*Task statement*. Report how many lines in the items below contain the word "countersunk". Give the number only.

## start Provided entries

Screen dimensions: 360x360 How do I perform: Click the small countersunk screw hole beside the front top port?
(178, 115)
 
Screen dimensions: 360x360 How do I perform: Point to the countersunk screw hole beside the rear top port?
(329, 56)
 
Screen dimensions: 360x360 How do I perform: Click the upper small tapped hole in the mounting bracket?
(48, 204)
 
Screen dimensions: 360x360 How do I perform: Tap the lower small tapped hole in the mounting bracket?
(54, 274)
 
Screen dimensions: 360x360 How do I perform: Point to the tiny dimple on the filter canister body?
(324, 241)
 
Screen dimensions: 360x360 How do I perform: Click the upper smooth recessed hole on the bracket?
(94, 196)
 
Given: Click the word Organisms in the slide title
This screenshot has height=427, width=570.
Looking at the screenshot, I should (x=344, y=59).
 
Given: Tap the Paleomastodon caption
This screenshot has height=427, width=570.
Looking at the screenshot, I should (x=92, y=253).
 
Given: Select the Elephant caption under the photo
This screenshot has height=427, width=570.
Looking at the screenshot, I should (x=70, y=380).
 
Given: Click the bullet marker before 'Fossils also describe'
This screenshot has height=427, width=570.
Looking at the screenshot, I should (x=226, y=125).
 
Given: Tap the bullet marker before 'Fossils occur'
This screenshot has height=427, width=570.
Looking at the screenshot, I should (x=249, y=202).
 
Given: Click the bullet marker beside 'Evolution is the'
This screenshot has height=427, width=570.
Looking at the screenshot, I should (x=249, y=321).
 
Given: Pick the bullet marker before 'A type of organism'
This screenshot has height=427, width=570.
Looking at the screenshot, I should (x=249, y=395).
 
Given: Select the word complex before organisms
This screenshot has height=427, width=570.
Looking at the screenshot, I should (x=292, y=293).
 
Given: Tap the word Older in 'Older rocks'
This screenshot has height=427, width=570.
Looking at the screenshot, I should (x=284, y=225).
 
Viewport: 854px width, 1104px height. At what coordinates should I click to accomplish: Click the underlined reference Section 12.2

## end Provided entries

*The response*. 2